André Laignel ajoute que des communes peuvent être gagnantes la première année d'application de la réforme, mais perdantes la deuxième année. Cela doit encore être vérifié plus largement par des simulations pluriannuelles que la Direction générale des collectivités locales ne lui a pas remises. Ces simulations s'imposent selon lui : "[avec l'obligation brutale pour des centaines de milliers de personnes de payer cette année des impôts locaux], on vient de voir qu'une réforme non anticipée à son terme peut créer de mauvaises surprises". L'élu redoute qu'une réforme précipitée ne produise dans quelques années "le même type de mauvaises surprises" pour les collectivités. Les centaines de fusions de communautés qui entreront en vigueur le 1er janvier 2017 plaident aussi en faveur d'une application à cette date de la réforme, conclut-il.

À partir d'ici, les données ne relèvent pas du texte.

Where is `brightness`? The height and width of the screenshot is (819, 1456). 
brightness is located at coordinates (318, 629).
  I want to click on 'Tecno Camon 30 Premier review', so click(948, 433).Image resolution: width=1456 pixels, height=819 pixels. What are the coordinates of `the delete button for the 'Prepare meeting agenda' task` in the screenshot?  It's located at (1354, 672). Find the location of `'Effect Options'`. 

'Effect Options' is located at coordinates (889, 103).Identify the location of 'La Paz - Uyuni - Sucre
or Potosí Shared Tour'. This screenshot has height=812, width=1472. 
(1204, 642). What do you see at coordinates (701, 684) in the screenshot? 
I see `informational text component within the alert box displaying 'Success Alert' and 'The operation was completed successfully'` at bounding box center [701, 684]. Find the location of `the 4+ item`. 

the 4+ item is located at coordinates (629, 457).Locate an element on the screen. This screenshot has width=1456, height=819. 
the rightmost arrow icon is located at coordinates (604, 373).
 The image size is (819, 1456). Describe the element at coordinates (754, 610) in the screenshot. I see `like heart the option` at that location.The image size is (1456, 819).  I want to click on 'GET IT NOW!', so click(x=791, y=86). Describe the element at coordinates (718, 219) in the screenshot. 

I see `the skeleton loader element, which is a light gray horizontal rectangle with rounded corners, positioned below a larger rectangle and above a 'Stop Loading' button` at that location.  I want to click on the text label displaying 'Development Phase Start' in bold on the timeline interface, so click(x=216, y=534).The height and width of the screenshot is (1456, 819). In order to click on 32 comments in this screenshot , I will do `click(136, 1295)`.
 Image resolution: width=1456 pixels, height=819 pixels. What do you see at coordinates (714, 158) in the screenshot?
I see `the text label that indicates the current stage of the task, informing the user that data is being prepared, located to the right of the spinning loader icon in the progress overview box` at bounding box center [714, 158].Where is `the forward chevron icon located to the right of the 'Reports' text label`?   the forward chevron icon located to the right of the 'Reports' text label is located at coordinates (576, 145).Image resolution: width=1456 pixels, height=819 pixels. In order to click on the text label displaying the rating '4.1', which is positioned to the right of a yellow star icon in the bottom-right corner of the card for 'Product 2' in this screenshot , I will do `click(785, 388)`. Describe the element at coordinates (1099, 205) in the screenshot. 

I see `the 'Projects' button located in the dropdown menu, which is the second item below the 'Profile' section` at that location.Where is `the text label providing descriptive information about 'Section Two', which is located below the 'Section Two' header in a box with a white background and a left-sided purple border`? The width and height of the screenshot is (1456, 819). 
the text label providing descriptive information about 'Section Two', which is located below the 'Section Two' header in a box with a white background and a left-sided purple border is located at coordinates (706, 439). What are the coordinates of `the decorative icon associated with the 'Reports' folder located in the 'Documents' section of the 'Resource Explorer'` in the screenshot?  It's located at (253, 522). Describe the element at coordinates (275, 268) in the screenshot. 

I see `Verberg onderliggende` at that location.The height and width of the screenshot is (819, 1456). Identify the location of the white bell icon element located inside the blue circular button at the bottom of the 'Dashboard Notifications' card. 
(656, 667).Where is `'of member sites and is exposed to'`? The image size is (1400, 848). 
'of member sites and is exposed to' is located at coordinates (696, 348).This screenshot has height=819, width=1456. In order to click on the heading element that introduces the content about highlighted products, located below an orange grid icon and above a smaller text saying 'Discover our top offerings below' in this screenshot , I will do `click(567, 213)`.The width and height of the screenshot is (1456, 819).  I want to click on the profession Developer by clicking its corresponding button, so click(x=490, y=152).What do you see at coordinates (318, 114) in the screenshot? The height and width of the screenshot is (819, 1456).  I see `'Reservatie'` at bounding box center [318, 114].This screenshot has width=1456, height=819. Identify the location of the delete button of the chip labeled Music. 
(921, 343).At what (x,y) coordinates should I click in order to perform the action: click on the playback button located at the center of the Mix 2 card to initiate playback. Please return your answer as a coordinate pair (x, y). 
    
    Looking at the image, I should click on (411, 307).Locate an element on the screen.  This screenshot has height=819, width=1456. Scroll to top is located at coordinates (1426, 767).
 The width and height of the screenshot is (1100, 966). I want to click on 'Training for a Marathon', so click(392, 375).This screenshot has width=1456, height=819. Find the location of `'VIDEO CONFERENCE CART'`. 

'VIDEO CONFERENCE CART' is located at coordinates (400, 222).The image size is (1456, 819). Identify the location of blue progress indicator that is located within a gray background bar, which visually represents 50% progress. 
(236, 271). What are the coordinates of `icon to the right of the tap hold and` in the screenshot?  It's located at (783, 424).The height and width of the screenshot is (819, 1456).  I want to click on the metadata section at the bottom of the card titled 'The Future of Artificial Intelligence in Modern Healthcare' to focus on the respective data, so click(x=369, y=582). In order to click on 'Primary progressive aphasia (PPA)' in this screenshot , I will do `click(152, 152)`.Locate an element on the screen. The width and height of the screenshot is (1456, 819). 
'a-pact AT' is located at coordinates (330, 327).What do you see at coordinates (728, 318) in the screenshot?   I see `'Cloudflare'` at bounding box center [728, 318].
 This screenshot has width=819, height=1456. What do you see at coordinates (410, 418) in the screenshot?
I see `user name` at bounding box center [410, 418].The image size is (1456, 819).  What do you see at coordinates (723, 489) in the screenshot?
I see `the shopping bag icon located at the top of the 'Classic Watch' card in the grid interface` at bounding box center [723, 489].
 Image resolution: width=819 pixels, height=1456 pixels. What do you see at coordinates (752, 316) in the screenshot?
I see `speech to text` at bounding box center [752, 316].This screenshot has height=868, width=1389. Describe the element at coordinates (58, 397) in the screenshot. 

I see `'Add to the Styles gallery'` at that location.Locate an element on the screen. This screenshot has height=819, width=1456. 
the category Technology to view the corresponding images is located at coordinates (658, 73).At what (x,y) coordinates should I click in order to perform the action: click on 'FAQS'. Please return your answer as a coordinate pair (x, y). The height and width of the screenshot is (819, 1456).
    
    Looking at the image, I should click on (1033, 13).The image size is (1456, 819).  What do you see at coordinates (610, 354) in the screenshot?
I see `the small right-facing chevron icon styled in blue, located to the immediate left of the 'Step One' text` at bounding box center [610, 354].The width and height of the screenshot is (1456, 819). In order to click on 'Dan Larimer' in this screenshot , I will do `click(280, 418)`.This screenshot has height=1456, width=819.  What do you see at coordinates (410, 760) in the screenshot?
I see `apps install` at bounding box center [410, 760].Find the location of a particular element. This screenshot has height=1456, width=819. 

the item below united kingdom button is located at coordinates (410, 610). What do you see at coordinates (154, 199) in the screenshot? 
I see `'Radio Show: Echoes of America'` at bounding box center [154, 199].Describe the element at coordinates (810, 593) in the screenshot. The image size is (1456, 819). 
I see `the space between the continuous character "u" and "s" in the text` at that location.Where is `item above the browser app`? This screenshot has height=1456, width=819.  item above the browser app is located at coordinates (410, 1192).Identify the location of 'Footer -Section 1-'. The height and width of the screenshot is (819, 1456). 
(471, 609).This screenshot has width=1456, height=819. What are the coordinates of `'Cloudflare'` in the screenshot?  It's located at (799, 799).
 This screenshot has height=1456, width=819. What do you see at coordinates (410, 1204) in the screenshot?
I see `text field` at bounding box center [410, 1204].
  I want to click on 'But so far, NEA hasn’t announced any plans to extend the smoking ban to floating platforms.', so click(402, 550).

Le 16 juillet dernier, le CFL avait adopté une résolution dans laquelle il appelait au vote en 2016 d'une loi spécifiquement consacrée à la réforme de la DGF dans le but de se donner encore plusieurs mois pour préparer ce lourd chantier. L'application étant prévue en 2017. Il y a déjà "plusieurs semaines", le président du CFL avait avancé une proposition "de retrait" : les principes de la réforme (création des dotations de base, de centralité et de ruralité) seraient inscrits dès cet automne dans la loi de finances mais leur application serait reportée au 1er janvier 2017, donnant ainsi le temps "d'ici l'été" de "reconfigurer le dispositif". Le Premier ministre s'est, semble-t-il, en bonne partie inspiré de cette proposition.